Review: Six Vowels and Twenty Three Consonants: An Anthology of Persian Poetry from Rudaki to Langroodi, ed. Ali Alizadeh and John Kinsella
Ian Brinton, online review: http://toddswift.blogspot.co.uk/ 06 Jan 2013
Alizadeh and Kinsella's selections are, of necessity, somewhat skimpier than Bunting's; though, interestingly, Alizadeh and Kinsella miss out Manuchehri altogether, a poet Bunting rated as one of the very greatest. Their translations are also of also a selection of modern and contemporary Persian poets, including Mimi Khalvati, whose work will be well known to many readers. Their translations are, if anything, slightly more mellifluous than Bunting's, although their selections from the classical poets do not overlap with Bunting's, which means that, reading the two books together, you get a really strong introduction to Persian poetry.
Ali Alizadeh makes the point that Persian poetry in the twentieth century swiftly broke away from the classical ghazal form and into a much freer writing, influenced by the modernism of the west.

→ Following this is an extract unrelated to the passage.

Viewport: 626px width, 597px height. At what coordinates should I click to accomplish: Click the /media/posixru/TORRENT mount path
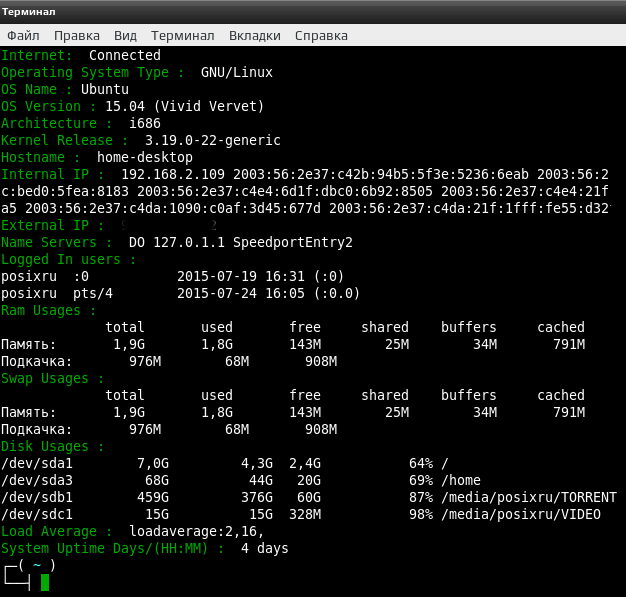point(529,498)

This latter, perhaps slightly ironic, given Bunting's position as one of the high priests of modernism. With the move from the classical forms to free verse, there is, on the evidence of this volume, an analogous move from the epic to the political. The editors trace this move to Nima Yushij, the first poet in the second half of their collection. Yushij, they maintain was influenced by the French Symbolists. Eagleton suggests that In some mysterious fashion [the Romantic symbol] combines the individual and the universal, setting up a direct circuit between the two which bypasses language, history, culture and rationality
. Here, I would suggest, Persian poetry finds a way actually to discuss 'history, culture' and thence the political, with Yushij's parable The Phoenix addressing how culture might re-emerge through all the pain of surrounding conflagration. A later poet, Forough Farrokhzad, also uses the image of the bird to show women's position in Iran,
The bird, airbourne over
the warning lights
was naively soaring higher
and ecstatically knowing
the blue momentsThe bird, alas, was just a bird.
And, yes, the political surges through the selection of contemporary poets in Alizadeh and Kinsella's book. But what also surges through so strongly is an immense verve and absorption of what Bunting teaches us, a need to address the world as is in all its depth and richness.